Wherever the string "give" turns up in the data, copy the whole line.

========

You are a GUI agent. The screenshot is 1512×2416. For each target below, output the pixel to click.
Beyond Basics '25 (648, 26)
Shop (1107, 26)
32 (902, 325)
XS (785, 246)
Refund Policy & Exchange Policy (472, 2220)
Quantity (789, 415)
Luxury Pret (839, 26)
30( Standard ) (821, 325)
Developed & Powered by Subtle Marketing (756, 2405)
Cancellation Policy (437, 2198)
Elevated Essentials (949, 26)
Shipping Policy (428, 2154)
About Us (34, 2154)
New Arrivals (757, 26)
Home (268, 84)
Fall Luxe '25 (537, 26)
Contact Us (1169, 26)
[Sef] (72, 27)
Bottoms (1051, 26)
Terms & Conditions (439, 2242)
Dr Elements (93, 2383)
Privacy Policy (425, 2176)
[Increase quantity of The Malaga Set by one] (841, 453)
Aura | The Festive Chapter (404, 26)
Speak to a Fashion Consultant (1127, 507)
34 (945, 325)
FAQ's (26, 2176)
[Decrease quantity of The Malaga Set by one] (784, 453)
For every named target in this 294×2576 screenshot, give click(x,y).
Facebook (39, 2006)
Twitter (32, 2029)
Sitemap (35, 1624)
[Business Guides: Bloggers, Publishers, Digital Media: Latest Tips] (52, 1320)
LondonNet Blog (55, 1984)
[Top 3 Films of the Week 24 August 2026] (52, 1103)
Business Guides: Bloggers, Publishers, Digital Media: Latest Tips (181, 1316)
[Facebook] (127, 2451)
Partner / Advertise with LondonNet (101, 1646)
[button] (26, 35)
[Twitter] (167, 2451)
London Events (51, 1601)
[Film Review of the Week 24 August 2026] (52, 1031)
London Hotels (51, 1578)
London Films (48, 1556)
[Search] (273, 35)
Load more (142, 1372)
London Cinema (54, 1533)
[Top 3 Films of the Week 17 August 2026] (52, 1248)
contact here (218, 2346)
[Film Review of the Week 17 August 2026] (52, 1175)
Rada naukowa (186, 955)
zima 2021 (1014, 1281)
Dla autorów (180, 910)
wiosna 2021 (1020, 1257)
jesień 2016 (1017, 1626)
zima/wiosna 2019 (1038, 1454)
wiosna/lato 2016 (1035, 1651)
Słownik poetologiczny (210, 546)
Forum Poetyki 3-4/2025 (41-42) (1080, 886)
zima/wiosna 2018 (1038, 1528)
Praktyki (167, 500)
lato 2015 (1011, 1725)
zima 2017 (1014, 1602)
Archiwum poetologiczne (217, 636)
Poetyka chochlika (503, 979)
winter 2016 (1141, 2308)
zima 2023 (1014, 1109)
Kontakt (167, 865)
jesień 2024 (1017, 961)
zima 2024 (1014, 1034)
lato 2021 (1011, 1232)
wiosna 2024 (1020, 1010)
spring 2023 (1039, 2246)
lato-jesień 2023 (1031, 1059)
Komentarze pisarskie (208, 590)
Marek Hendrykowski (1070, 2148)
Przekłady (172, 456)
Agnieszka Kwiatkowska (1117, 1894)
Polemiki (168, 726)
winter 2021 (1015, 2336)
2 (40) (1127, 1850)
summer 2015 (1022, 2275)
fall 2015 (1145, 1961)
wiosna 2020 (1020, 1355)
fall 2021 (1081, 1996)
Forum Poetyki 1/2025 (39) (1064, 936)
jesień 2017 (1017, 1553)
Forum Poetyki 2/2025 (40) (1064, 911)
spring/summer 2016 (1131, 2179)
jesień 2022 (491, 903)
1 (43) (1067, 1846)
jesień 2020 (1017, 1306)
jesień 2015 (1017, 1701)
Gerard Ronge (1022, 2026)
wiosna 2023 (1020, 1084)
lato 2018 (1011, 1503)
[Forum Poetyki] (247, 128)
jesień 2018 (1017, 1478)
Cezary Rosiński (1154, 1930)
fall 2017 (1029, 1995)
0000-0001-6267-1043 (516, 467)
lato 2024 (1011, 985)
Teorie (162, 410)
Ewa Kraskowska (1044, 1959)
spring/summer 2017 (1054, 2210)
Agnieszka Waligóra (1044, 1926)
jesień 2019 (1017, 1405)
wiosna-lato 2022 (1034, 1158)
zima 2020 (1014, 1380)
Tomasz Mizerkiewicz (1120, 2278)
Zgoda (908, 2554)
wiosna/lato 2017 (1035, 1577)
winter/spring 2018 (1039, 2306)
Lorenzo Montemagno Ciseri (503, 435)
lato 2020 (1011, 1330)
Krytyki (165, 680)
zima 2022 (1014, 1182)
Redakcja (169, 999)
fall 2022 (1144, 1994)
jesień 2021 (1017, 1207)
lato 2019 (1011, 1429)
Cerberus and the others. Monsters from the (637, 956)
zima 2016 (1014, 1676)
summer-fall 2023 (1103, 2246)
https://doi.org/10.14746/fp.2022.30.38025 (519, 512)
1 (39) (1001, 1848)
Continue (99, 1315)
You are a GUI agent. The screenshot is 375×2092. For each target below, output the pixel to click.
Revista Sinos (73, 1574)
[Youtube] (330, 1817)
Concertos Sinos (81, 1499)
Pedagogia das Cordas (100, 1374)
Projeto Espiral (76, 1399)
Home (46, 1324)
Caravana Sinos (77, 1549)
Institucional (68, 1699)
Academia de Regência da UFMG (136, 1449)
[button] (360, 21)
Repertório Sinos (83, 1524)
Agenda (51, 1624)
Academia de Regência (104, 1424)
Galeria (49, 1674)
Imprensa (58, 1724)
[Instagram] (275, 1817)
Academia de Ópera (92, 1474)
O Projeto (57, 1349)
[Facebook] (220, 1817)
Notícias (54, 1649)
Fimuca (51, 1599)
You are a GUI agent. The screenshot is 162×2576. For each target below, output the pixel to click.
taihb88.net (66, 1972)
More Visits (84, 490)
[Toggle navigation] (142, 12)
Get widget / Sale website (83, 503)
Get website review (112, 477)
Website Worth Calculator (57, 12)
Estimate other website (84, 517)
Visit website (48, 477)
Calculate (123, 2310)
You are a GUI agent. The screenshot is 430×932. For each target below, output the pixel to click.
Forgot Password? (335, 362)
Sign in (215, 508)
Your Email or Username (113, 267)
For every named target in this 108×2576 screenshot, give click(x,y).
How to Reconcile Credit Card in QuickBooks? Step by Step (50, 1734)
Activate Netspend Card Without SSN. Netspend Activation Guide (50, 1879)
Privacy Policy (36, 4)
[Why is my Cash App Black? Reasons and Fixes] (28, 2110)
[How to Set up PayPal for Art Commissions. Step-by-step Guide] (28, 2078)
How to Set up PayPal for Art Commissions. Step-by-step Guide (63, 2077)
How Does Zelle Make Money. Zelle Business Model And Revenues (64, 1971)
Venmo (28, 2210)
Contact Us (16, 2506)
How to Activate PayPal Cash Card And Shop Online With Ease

========

→ **Solution to this task**:
For every named target in this 294×2576 screenshot, give click(x,y).
For every named target in this 108×2576 screenshot, give click(x,y).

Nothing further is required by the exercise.